Small countries lose: A milestone for the Europe-wide use of streaming services; an important step towards a true digital single market; a rule that finally puts the interests of users at the centre: Representatives of the EU institutions have been using such strong words for weeks to promote the Anti-Geoblocking Directive, which came into force on 1 April as you can read at Unblocknetflix.net.
A few days later it is now time to take stock – and this is much less enthusiastic
Netflix In practice, the new geoblocking rule hardly represents an advantage for the broad mass of users, but has unpleasant disadvantages, as the Netflix example shows. If you’ve been looking forward to enjoying more choice from the streaming service, at least during your holidays, you can say goodbye to this idea with the new rule. The concrete implementation of the popular streaming service means that users only ever see what is on offer in their country of origin – and this is significantly smaller in Austria, for example, than in other countries.
- This also means that any VPN and proxy tricks to see the offer of another Netflix region are finally a thing of the past.
- Your own account is now permanently connected to a country and as a result only the program available there is offered – no matter where you are.
- For Netflix users from smaller countries, the new regulation is a step backwards.
Tricks If you live in Austria or Germany and want to continue using the British Netflix service, for example, the new rule at least leaves you with another solution – albeit potentially rather expensive.
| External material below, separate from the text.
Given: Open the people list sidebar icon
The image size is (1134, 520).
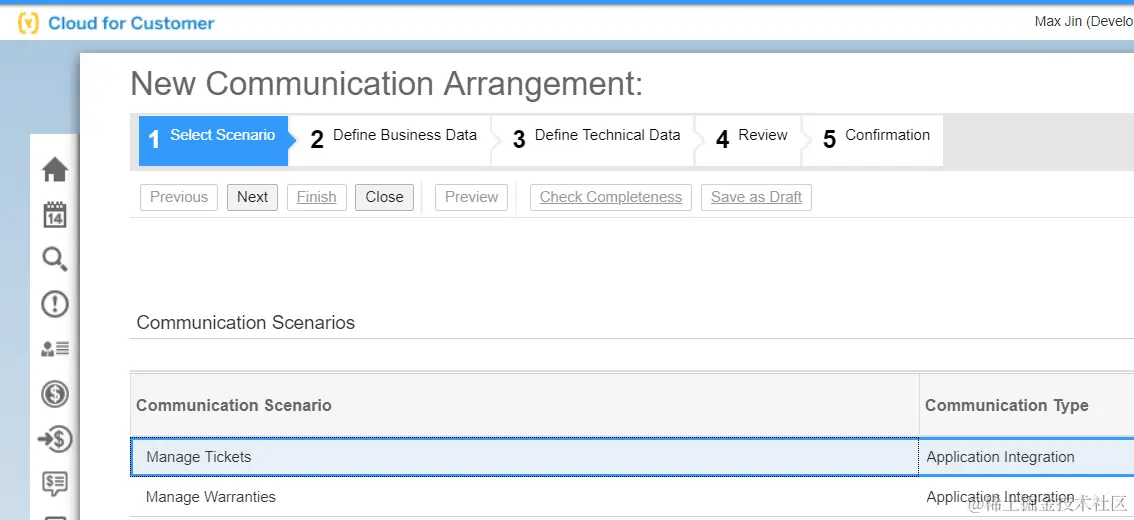Looking at the screenshot, I should pos(55,349).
If the new mechanism makes it possible to create a new Netflix account while traveling – or by using a VPN – and then use it at home. However, it is not yet clear whether Netflix will allow this in the long term, as there is still no sufficiently long experience.
One step forward, one step back
If one also considers that media libraries such as the ORF TVthek and those of ARD are excluded from the new regulation and therefore still cannot be viewed in other European countries, little remains of the full-bodied promises. The fact that Austrian or German content is thus also available on individual platforms for travel may have advantages in certain cases, but this can only compensate to a limited extent for the loss of access to the offerings of other regions.
Whether one regards the new rule as better or worse than the old rule depends above all on one’s own usage behaviour. But at least one thing is clear: it is just as far away from what many users actually hope for, namely a uniform licensing situation for films and series throughout Europe, as it was before 1 April.